» **Task to complete**
Only one stretch of the data is wanted: the line containing "1512x798 pixels.", the line containing "Task: Click the Group", and every line between them, copied exactly.

# # # #

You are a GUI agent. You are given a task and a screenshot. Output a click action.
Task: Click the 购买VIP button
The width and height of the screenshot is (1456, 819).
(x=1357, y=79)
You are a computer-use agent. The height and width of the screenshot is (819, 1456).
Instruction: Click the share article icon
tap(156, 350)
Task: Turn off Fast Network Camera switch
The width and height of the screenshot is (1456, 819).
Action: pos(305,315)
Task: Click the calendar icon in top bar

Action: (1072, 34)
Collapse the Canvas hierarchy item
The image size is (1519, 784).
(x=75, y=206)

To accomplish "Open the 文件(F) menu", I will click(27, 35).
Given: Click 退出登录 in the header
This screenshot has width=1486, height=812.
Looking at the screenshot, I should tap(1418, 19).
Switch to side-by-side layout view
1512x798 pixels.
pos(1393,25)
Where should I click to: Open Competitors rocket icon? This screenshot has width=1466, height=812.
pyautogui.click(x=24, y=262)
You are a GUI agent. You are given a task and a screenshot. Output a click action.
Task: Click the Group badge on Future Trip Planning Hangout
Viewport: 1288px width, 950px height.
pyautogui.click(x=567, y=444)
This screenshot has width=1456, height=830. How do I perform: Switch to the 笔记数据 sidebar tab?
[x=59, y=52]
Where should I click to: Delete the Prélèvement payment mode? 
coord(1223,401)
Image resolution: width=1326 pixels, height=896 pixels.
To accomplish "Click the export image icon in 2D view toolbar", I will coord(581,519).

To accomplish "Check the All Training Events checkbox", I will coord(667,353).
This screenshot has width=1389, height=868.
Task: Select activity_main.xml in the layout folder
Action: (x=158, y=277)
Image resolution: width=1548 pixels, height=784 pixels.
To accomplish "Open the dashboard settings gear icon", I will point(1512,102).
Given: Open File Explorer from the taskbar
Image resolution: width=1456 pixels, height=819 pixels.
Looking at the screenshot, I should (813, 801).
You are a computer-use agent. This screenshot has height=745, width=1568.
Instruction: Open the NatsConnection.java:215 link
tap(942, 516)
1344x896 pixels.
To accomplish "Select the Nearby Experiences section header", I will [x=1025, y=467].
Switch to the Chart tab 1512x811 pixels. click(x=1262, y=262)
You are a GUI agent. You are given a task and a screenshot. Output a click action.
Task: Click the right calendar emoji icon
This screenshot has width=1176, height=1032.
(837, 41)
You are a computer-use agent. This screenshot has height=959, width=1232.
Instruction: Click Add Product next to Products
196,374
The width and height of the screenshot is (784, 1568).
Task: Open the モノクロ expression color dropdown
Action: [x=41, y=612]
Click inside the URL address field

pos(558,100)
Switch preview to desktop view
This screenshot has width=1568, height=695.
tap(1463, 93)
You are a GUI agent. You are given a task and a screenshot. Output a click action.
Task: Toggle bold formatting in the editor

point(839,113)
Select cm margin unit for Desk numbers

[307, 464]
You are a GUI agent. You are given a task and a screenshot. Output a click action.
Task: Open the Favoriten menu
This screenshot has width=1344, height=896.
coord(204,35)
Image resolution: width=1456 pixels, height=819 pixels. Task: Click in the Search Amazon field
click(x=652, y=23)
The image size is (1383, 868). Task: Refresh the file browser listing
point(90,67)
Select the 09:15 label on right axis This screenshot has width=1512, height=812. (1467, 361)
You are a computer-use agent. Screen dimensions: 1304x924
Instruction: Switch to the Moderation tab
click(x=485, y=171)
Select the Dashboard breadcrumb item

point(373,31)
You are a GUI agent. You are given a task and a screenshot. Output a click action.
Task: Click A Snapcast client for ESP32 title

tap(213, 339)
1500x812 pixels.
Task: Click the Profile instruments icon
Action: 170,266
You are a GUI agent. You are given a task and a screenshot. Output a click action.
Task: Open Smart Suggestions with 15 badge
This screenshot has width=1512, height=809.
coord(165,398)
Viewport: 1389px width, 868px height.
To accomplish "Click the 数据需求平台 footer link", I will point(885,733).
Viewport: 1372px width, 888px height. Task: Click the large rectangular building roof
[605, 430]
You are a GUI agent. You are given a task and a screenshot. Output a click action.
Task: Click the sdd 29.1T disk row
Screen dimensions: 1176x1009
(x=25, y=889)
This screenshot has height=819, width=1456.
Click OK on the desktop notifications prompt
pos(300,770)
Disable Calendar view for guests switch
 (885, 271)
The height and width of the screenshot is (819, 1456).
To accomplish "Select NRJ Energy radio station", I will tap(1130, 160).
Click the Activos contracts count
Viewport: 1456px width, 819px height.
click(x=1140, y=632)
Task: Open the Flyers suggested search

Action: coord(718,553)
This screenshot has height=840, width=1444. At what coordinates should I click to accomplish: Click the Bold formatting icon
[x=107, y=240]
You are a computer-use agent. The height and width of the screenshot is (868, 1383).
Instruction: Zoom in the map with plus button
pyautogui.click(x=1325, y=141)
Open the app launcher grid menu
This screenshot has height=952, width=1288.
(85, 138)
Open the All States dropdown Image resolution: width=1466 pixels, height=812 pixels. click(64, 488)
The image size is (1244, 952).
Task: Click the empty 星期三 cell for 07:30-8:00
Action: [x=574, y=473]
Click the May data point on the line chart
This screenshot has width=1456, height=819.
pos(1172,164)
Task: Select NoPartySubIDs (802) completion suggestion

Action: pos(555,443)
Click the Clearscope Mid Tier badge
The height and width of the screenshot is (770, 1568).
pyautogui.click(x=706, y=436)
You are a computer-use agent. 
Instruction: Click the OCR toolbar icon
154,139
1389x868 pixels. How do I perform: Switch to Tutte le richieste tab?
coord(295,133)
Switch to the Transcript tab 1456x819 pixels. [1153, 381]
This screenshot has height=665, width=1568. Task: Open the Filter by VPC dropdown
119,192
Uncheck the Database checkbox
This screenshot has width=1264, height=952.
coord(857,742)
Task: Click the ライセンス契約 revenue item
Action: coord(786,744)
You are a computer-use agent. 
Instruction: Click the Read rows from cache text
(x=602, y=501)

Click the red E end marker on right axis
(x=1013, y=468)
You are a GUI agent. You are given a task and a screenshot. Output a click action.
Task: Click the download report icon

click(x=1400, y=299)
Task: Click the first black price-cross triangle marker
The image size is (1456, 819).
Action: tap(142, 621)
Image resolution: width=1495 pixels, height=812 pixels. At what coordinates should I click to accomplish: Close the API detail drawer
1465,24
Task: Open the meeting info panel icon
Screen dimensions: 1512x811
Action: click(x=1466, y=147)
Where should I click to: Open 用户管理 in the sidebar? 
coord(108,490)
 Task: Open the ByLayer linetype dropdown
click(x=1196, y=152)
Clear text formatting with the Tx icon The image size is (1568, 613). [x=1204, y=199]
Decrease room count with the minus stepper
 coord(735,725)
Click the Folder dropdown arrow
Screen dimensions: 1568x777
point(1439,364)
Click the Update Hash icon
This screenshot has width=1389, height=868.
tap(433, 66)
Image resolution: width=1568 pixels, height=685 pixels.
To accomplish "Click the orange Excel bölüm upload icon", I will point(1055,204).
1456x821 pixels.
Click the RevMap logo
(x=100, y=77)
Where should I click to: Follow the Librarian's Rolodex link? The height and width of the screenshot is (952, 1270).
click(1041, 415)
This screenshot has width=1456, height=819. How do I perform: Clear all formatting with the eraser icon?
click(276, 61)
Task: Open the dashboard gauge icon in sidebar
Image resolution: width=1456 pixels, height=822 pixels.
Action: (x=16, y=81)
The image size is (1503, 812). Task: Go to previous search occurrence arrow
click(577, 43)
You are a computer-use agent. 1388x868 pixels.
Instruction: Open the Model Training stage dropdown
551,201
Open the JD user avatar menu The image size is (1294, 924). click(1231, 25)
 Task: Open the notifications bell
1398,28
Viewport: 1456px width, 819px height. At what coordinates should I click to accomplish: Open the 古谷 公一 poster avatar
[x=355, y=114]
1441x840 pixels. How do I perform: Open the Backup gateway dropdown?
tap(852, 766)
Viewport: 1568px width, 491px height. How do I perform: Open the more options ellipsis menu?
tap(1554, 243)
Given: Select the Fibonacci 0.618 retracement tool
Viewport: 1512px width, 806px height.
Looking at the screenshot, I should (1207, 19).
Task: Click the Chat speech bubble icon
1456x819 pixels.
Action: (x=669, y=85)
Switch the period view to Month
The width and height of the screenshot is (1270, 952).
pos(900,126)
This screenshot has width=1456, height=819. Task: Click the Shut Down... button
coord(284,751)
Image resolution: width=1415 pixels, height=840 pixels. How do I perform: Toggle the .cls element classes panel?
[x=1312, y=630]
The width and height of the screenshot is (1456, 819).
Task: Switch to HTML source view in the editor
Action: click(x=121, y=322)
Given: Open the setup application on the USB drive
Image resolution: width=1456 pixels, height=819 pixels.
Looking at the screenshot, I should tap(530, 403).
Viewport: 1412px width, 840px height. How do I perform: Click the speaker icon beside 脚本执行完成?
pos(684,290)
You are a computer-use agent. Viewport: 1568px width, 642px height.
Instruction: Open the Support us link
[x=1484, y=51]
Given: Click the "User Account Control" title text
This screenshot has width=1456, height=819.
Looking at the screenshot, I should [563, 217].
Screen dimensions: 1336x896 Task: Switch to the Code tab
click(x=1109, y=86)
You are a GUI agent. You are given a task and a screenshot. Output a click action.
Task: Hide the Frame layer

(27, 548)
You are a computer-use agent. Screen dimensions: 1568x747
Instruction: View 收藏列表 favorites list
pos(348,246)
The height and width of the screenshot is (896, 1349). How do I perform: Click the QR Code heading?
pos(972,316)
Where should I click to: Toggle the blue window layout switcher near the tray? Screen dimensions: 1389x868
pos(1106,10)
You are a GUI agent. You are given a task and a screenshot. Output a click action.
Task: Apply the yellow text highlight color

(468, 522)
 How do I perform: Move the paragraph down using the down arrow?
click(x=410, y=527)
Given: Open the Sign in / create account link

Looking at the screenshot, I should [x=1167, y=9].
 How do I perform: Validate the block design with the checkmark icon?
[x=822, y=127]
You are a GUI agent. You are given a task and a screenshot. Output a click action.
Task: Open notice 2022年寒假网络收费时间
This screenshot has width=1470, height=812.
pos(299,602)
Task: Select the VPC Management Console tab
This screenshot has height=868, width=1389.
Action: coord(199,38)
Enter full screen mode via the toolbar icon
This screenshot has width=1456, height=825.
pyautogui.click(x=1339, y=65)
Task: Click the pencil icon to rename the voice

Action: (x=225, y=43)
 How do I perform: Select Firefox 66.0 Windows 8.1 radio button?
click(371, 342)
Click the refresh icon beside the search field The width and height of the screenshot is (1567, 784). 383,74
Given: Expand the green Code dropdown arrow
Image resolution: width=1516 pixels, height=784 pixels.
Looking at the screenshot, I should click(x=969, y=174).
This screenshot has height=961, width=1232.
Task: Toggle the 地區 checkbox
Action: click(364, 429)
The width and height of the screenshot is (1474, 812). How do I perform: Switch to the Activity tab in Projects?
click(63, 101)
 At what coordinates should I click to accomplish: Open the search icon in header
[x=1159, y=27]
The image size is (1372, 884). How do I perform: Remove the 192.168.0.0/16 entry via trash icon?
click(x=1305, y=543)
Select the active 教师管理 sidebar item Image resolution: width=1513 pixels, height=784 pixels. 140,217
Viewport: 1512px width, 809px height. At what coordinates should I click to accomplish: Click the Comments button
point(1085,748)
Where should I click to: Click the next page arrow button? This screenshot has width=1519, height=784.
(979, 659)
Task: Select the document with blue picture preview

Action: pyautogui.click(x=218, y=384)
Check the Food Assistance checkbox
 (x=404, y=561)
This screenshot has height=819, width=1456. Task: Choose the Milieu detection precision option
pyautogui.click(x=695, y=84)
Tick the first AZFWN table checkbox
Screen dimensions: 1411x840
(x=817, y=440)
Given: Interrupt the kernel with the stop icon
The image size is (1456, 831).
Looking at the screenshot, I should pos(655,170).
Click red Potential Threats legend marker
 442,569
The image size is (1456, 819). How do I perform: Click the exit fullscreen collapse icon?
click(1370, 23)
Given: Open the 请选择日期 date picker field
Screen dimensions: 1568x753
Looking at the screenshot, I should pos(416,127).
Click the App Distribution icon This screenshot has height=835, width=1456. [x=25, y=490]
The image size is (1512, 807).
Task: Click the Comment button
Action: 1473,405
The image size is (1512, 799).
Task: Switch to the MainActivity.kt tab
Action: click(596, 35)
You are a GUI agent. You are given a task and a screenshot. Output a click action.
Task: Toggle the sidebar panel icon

# # # #

» **Solution to this problem**
1512x798 pixels.
pos(1393,25)
Where should I click to: Open Competitors rocket icon? This screenshot has width=1466, height=812.
pyautogui.click(x=24, y=262)
You are a GUI agent. You are given a task and a screenshot. Output a click action.
Task: Click the Group badge on Future Trip Planning Hangout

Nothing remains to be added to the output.